A l’administration de ses propriétés de la Jonchère, de Pierrefiche et de PuyBonnieux, sur laquelle il marqua bien vite et profondément son empreinte d’éminent agriculteur, il joignit, tant était grande la fécondité de son esprit d’initiative, l’exploitation d’importants gisements de kaolin, et peu après, et ce fut bien là son œuvre de prédilection il créa, et dirigea pendant plus de 3o ans, les magnifiques pépinières de la Jonchère qui font chaque jour l’admiration des visiteurs.
Le reboisement des terrains improductifs, soit qu’il dût être opéré par les particuliers, soit qu’il dût être fait par les communes, lui apparaissait comme une transformation susceptible d’augmenter la prospérité de son cher Limousin et l’embellissement de ses sites. Sa longue expérience était là pour l’en convaincre.
Aussi notre ami regretté a-t-il consacré une bonne part de sa laborieuse vie à nous faire connaître et apprécier les essences forestières les plus recommandables. Son nom restera attaché à cette œuvre de rénovation forestière et son souvenir sera certainement rappelé dans notre prochain congrès de l’arbre et de l’eau auquel il s’était empressé de donner son entière adhésion avec promesse de nous diriger lui-même, dans ces plantations qu’il avait si merveilleusement réussies. Cette idée de la mise en valeur des terrains de montagne par le reboisement était une de celles qu’il aimait à développer au cours de ses conversations familières dont ses amis n’oublieront pas le bon sens pratique et le tour délicat que ce fin lettré savait leur donner.
Arrivé à un âge qui eût imposé le repos à tout autre qu’à lui, il n’hésitait pas, il y a trois semaines encore, à braver les risques d’une température rigoureuse, pour surveiller sur les belles collines de la Jonchère, qui lui doivent leur verte frondaison, le repeuplement des boisements communaux entrepris sous sa direction, il y a une trentaine d’années. Il est tombé sur la brèche, dans toute la force de sa vive intelligence, et en pleine exécution de l’œuvre d’utilité publique à laquelle il a employé le meilleur de sa vie. Il ressentait les premières atteintes du mal qui l’a terrassé, quand une dépêche vint lui annoncer que sa magnifique exposition d’arbres verts qu’il avait organisée, mais qu’il lui avait été impossible d’aller installer lui-même à Paris, venait d’obtenir la médaille d’or au dernier concours général agricole. Il avait consacré une bonne partie de son existence aux arbres et c’est à eux qu’il a donné ses derniers moments.
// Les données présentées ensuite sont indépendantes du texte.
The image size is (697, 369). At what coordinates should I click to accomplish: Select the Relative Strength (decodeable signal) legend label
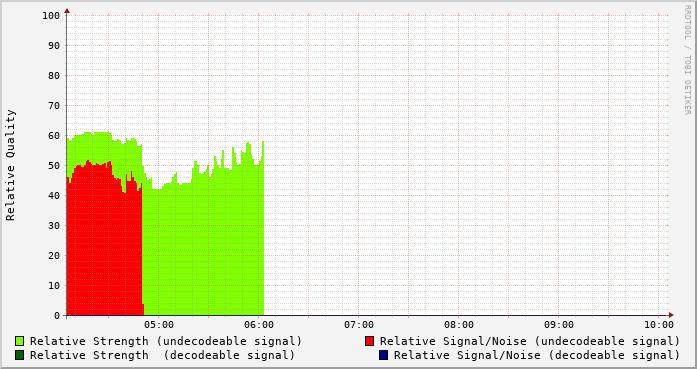coord(162,355)
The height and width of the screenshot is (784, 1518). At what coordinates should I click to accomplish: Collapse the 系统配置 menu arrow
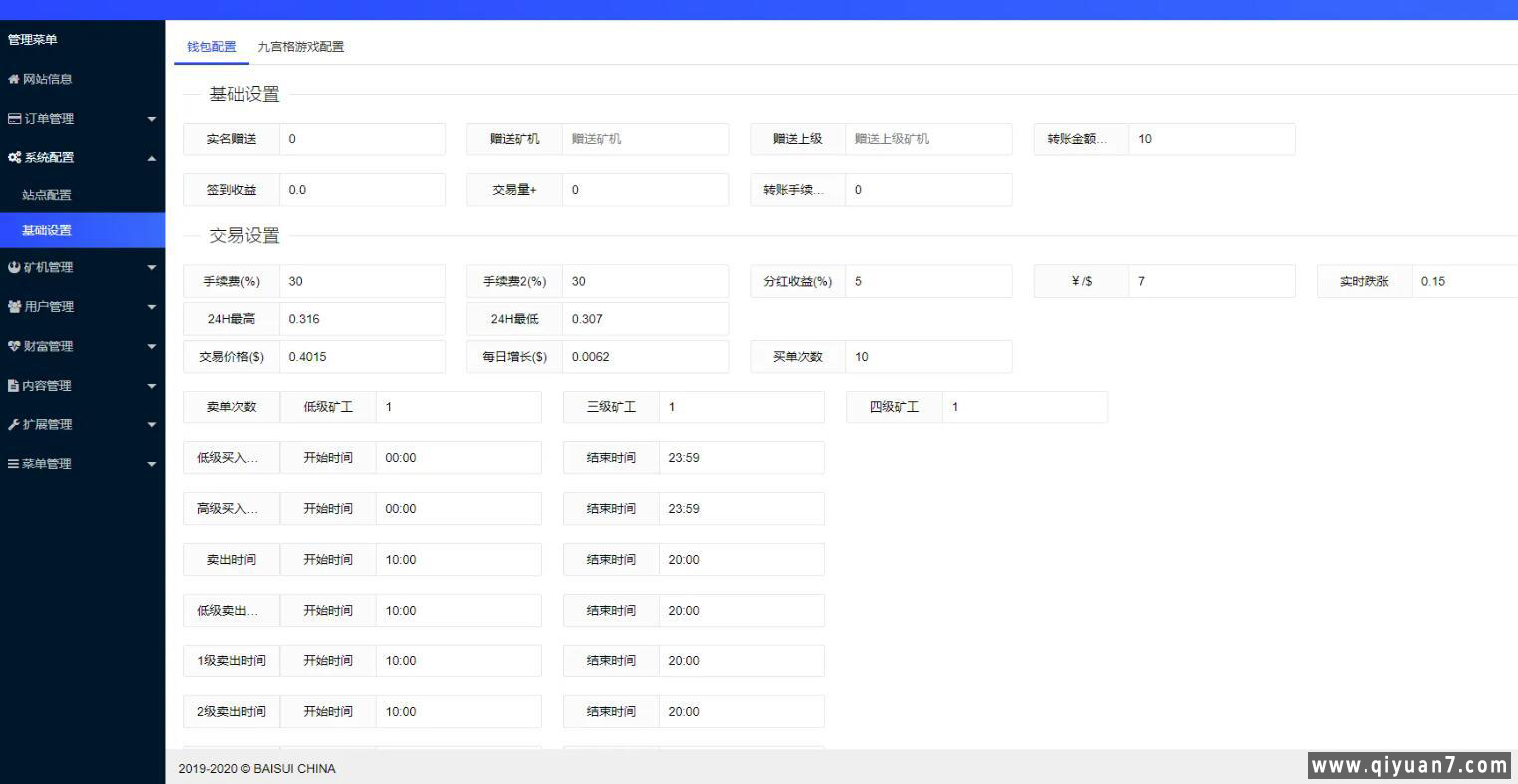pos(152,158)
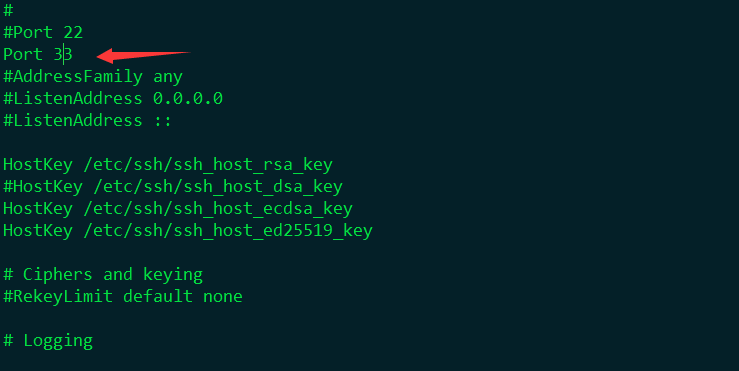Place cursor on the 'Port 33' line
Viewport: 739px width, 371px height.
pyautogui.click(x=37, y=55)
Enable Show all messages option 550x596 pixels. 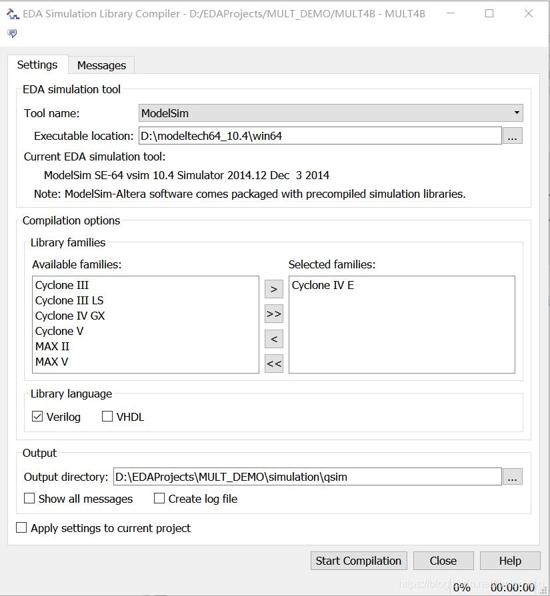click(29, 498)
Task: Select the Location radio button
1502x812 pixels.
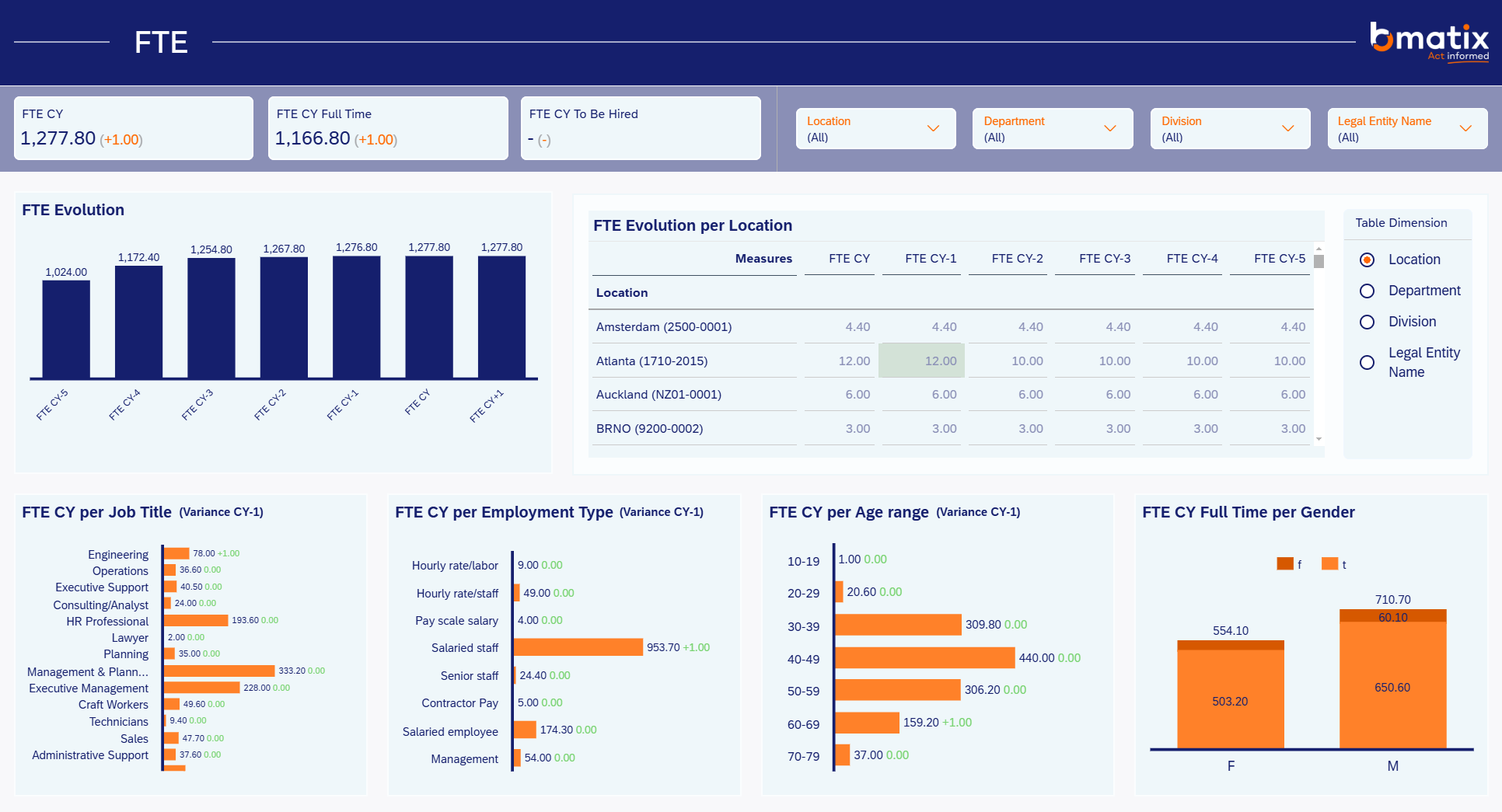Action: click(x=1367, y=260)
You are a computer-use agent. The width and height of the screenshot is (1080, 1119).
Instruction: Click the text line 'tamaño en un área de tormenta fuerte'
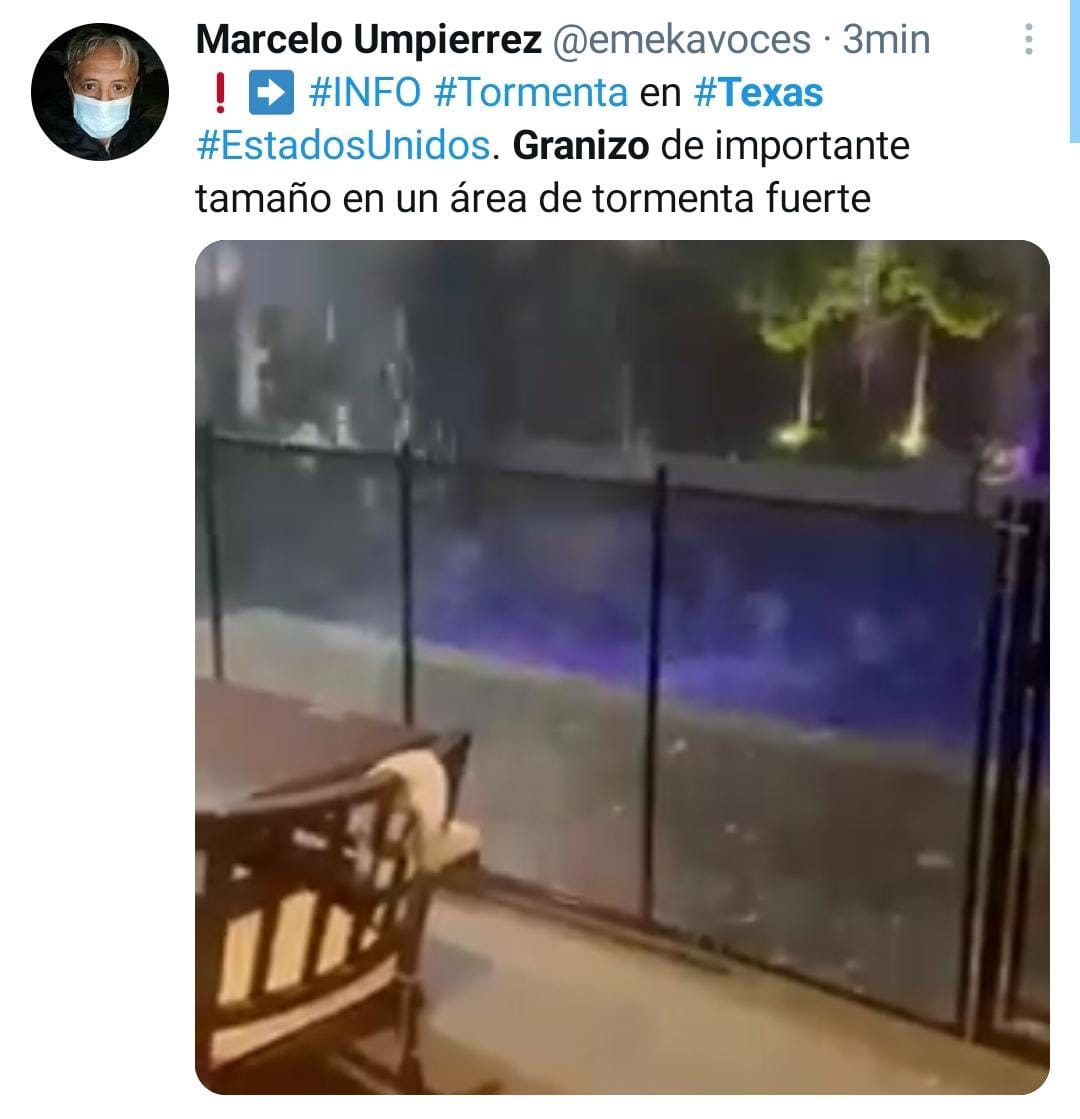[533, 198]
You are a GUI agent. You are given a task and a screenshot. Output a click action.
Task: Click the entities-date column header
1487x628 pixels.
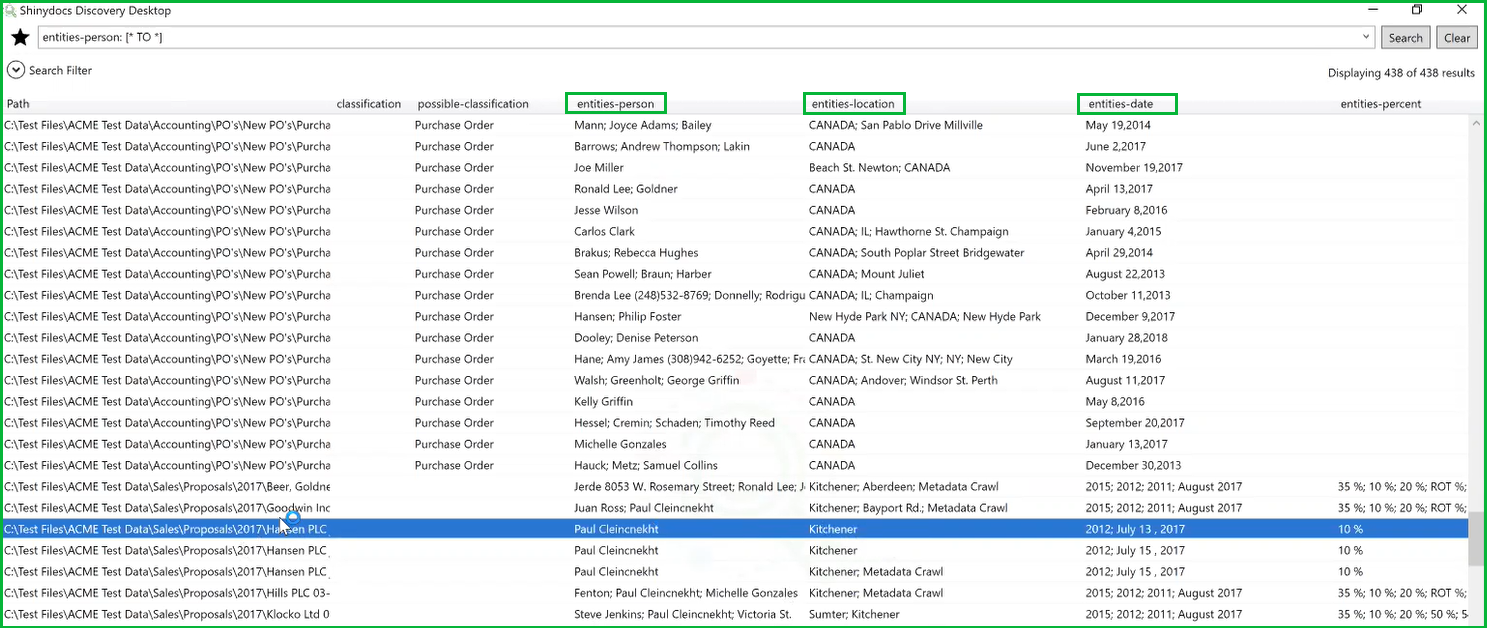(x=1126, y=104)
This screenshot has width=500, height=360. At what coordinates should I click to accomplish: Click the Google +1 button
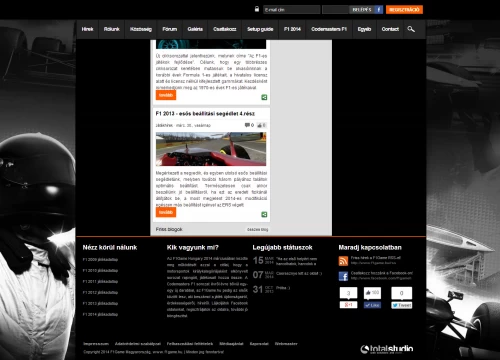click(x=348, y=305)
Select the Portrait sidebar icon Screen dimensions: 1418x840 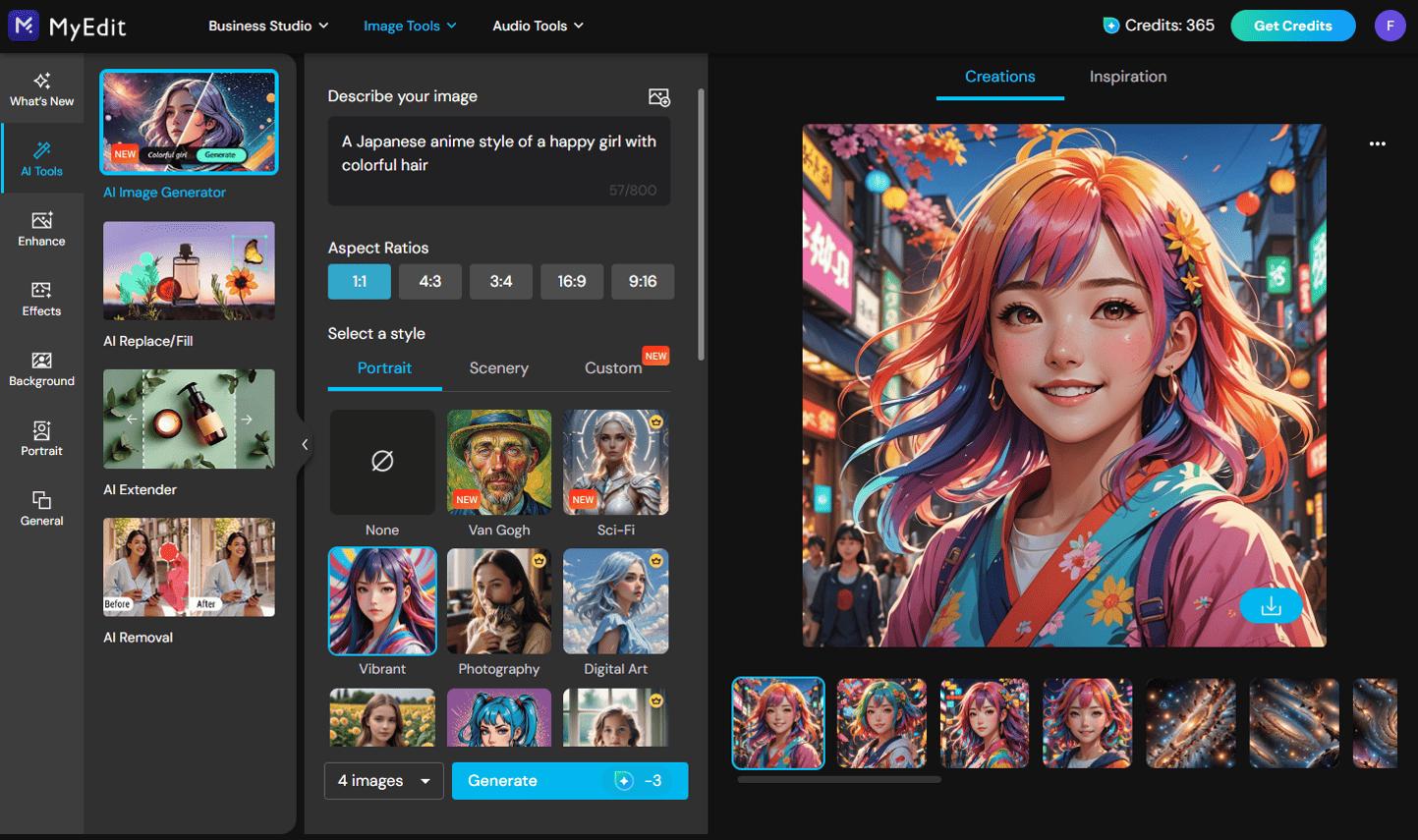click(x=41, y=438)
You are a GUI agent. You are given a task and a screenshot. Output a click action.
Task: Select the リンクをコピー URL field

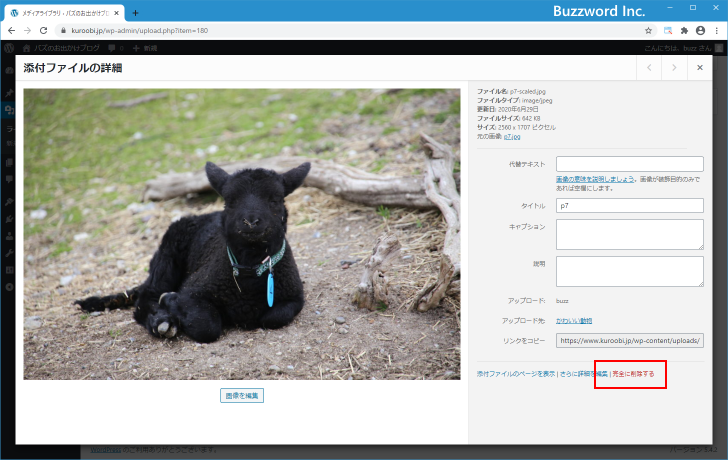click(629, 340)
Jurisconsulte distingué, magistrat au tribunal civil de Limoges, maire, membre du conseil général, secrétaire général de la Société d’agriculture de ce département, quelle que fût la situation qu’il occupât, sa grande activité, tout entière mise au service de ses concitoyens, n’a eu d’égal que son inépuisable bonté. »
Revue des Eaux et Forêts, t. 46, 1907, p.p. 390-391.
Un discours fut également prononcé par M. de Léobardy, maire de La Jonchère et vice-président de la Société d’agriculture : « je viens saluer une dernière fois un de ses enfants [à la commune] les plus dévoués et les plus fidèles (…) La commune n’oubliera pas les services rendus et la mémoire de cet homme de bien lui sera toujours chère. »
[1] J.-F. Sirinelli (dir.), Les droites françaises de la Révolution à nos jours, Folio Histoire Gallimard, 1995, p. 222.
[2] Cette information est donnée par G. Dumont.
[3] T. 46, p. 3.
[4] Limoges illustré, 1er juillet 1907.